What is this case about?
The case involves two warehouses on Great Jackson Street in Manchester and a tenant’s unsuccessful application to modify a series of restrictive covenants affecting the land, under s84 of the Law of Property Act 1925 (LPA). The covenants presented a significant block to the tenant who wished to demolish the warehouses and in their place build two 56-storey tower blocks containing 1037 flats, at a cost of £300 million. The case is of interest due to the Tribunal’s approach to the application and also as it offers a reminder that the power can be used to modify or discharge a leasehold (not just freehold) restrictive covenant. This case will be of interest to landlords, tenants, and developers alike.
The restrictive covenants
The restrictive covenants were contained in a lease of the two warehouses. In essence, the covenants restricted the tenant from changing the permitted use, limited general use and management of the site and also limited the tenant’s ability to erect a new building on the site or carry out certain works. In some instances, the covenants were qualified such that the tenant was able to proceed provided landlord’s consent was secured, such consent not to be unreasonably withheld.
The landlord, Manchester City Council, was only willing to grant consent on terms which the tenant was unwilling to accept – terms which were chiefly required to give the landlord powers to ensure the development was completed within a reasonable time.
The application
The tenant’s solution was to apply under s.84(1) of the LPA to modify the restrictive covenants. It relied on three grounds:
- Ground (a) - The restriction is obsolete.
- Ground (aa) - The restriction would impede some reasonable user of the land and does not secure to the Council any practical benefits of substantial value or advantage to it.
- Ground (c) - The Council would not be injured by the proposed modification.
Even if the applicant succeeded in showing that at least one of the grounds could be made out, the Tribunal would have an overall discretion as to whether to modify the restrictions or not.
The Tribunal’s conclusions
The application failed on each ground. Further, the Tribunal concluded that even if the tenant had satisfied the grounds, it would have refused the application, applying its overall discretion.
Its conclusions on each ground are set out below:
- Ground (a) – The applicant relied on the fact that the land was earmarked within the framework masterplan to become a new high quality residential neighbourhood, and many plots in the immediate neighbourhood had already been developed to deliver at least four substantial residential towers, with yet more in the pipeline. This, said the applicant, satisfied ground (a) as the original purpose of the covenants, to maintain the use of the land as warehouse/light industrial use, could no longer be fulfilled. The Tribunal disagreed. The object of the covenants in this case, the Tribunal stated, was to give the Council control over the form of any development and its delivery and timing. That purpose could still be fulfilled. Further, the Tribunal could see no evidence to suggest that the landlord was using the restrictions unreasonably or for its own selfish interests (i.e., to improve its bargaining position in negotiations) as argued by the tenant.

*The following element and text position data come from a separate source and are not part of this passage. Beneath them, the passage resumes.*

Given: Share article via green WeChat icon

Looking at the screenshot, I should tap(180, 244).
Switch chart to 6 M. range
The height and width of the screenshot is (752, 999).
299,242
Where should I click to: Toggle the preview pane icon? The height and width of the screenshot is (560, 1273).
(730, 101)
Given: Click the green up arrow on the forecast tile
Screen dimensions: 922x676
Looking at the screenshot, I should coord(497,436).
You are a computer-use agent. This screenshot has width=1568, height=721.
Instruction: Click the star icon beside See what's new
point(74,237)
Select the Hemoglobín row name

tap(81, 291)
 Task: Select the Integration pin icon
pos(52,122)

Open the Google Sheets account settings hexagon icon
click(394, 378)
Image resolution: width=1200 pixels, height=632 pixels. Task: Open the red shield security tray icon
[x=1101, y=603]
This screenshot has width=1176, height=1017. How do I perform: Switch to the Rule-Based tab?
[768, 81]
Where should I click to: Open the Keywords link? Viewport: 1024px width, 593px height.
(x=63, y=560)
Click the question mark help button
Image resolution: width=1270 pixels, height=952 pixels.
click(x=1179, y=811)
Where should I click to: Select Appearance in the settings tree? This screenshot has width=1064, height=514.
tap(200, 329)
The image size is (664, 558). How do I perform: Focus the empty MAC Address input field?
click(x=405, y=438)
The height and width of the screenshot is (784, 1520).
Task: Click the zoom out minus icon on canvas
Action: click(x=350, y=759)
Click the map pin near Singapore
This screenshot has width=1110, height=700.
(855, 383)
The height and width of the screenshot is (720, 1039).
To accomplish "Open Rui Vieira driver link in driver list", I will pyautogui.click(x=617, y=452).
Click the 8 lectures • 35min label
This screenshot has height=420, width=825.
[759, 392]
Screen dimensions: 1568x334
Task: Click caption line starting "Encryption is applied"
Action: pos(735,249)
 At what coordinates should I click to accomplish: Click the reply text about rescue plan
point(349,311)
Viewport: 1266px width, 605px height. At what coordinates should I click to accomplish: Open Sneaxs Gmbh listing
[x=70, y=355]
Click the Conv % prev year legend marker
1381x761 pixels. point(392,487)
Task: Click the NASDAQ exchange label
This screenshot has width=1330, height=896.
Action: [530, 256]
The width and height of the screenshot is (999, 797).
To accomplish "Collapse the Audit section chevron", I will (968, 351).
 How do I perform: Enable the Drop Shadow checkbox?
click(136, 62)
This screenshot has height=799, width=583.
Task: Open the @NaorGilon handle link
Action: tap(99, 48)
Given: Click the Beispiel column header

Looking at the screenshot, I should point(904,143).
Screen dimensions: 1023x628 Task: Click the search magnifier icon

- Ground (aa) – The Tribunal concluded that the proposed use was reasonable, that the restrictions impeded the proposed use, and that if the restrictions were modified, the Council would not suffer any loss but would in fact be better off in monetary terms as the value of the Council’s reversion would go up. So far so good for the applicant. However, the Tribunal went on to conclude that the restrictions did secure a substantial non-monetary advantage to the Council. In particular, they allowed it to influence the form of the development and mitigate the risk that the land might not be developed in an orderly and timely way. So, the applicant failed at the last hurdle. The Tribunal also made it clear that considerations of practicality or "deliverability" should not be taken into account when assessing whether ground (aa) has been made out, although such considerations could be taken into account at a later stage if the grounds were established and the Tribunal considered whether to exercise its overall discretion.
- Ground (c) - It followed from the Tribunal’s conclusions in relation to grounds (a) and (aa) that injury would be caused to the landlord by modification of the restrictions since it would lose the practical control which it currently enjoys over the redevelopment of the land.
Key points
- Whilst more commonly associated with freehold restrictive covenants, the s.84 route to modify or discharge is available for leasehold covenants as well, provided that the conditions in s.84(12) are met, namely that the lease is for a term of more than 40 years and that over 25 years of the term have expired.
- When assessing whether a restriction is “obsolete” it is important to consider the original object or purpose of the restriction in wide terms.
- It is crucial to also appreciate that the remedy is discretionary. The Tribunal would not have modified the restriction even if one of the grounds had been established. In this case the Tribunal was reluctant to “interfere with a local authority which seeks to use its private rights as landlord to promote its strategic development plan”. Those seeking to make applications against local authorities need to bear this in mind.
- The applicant did not adduce any evidence of the negotiations or seek to argue that the Council was using the restrictions unreasonably. Evidence to that effect, if available, may have influenced the outcome.